Just another Reality-based bubble in the foam of the multiverse.

Tuesday, February 12, 2008

Double Fault

Ron Klain notices:

The close and impassioned battle for the Democratic nomination is about many things — an insider versus an outsider, the boomer generation versus the millennial generation, a choice between two different “firsts” — but oddly enough, there is one thing that it is NOT about: policy.

I say “oddly” because Democrats love to fight about policy. Indeed, observers have bemoaned that Democrats are obsessed with policy wonkery: perhaps we bore voters to tears with our 10-point plans to our electoral disadvantage. As a policy wonk myself, I’ve never really bought this critique. But the basic point — that Democratic politics are usually very issue-oriented — seems right to me.

Except in this primary season. Yes, there has been some effort by Hillary Clinton and her supporters to sharpen the distinction with Barack Obama over the differences in the two candidates’ health care plans.
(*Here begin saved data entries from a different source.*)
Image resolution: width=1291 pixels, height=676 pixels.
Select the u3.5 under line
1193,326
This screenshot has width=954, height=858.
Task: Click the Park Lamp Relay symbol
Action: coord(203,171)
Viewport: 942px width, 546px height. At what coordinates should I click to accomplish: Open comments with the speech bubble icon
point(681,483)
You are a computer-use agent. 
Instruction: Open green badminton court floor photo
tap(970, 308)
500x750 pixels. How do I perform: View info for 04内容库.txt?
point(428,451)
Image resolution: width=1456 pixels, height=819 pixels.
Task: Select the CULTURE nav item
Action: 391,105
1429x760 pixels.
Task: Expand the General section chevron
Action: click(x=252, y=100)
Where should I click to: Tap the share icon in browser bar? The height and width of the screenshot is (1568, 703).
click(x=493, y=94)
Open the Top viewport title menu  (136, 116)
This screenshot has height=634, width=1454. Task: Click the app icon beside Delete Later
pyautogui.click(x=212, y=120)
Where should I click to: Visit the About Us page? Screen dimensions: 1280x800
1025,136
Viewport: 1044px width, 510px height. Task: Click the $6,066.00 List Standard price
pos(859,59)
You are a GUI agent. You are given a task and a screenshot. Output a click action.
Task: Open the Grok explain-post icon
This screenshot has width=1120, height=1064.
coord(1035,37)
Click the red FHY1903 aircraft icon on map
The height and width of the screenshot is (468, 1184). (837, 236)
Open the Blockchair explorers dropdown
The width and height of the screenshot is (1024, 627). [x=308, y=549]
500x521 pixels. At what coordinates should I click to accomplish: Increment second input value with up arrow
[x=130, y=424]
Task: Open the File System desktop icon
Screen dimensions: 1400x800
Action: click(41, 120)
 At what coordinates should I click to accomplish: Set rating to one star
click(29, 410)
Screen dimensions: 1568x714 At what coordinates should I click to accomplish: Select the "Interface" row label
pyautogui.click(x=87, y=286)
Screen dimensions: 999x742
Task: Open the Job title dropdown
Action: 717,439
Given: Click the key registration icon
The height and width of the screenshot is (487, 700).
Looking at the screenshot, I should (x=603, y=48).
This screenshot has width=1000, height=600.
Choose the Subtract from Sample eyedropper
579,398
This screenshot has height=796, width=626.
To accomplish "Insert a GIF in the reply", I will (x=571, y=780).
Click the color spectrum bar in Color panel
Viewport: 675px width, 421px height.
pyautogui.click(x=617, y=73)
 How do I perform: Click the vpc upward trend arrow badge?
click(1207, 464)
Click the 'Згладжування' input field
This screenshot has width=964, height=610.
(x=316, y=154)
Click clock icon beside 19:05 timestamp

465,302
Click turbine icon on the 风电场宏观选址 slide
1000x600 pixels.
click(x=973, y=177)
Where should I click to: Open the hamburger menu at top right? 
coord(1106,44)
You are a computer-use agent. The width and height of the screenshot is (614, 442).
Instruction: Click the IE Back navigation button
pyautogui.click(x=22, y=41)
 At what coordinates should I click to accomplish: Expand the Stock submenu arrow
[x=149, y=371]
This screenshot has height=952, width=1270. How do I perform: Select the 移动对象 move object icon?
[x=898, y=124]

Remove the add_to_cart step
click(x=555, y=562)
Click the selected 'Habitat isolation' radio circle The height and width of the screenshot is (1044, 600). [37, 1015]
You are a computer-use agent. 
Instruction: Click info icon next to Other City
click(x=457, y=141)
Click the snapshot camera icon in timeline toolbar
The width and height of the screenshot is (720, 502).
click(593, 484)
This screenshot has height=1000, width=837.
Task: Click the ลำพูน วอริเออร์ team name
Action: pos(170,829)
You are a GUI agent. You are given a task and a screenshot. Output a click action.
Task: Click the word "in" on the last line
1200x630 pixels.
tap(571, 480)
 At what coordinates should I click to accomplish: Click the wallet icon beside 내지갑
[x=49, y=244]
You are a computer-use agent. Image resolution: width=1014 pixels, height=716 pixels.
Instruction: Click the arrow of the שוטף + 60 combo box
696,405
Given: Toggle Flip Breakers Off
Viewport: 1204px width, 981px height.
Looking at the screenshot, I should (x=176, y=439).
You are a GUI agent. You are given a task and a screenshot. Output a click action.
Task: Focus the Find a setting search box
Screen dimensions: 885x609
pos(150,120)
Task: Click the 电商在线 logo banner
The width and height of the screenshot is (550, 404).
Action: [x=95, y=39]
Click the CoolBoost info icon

And certainly many supporters of Senator Obama have pointed to his opposition to the Iraq war in 2002 as a key difference with Senator Clinton. But the first of these differences has gotten very little attention of late, and the latter is more often cited as a difference in judgment rather than a current policy difference: both candidates have similar positions about what to do in Iraq now.

Beyond a lack of specific policy differences, it’s almost impossible to draw a high-level ideological distinction between Senators Clinton and Obama: neither is running as an ideological alternative to the other, and if one looks at their respective voters, a clear left- right fault line between their supporters does not emerge...


There's nothing like a real progressive candidate, and as far as I can tell, neither of these two is anything like a real progressive candidate.

But both win out over the NeoCon stormtrooper or the Prophet of Jeebus the Barbarian.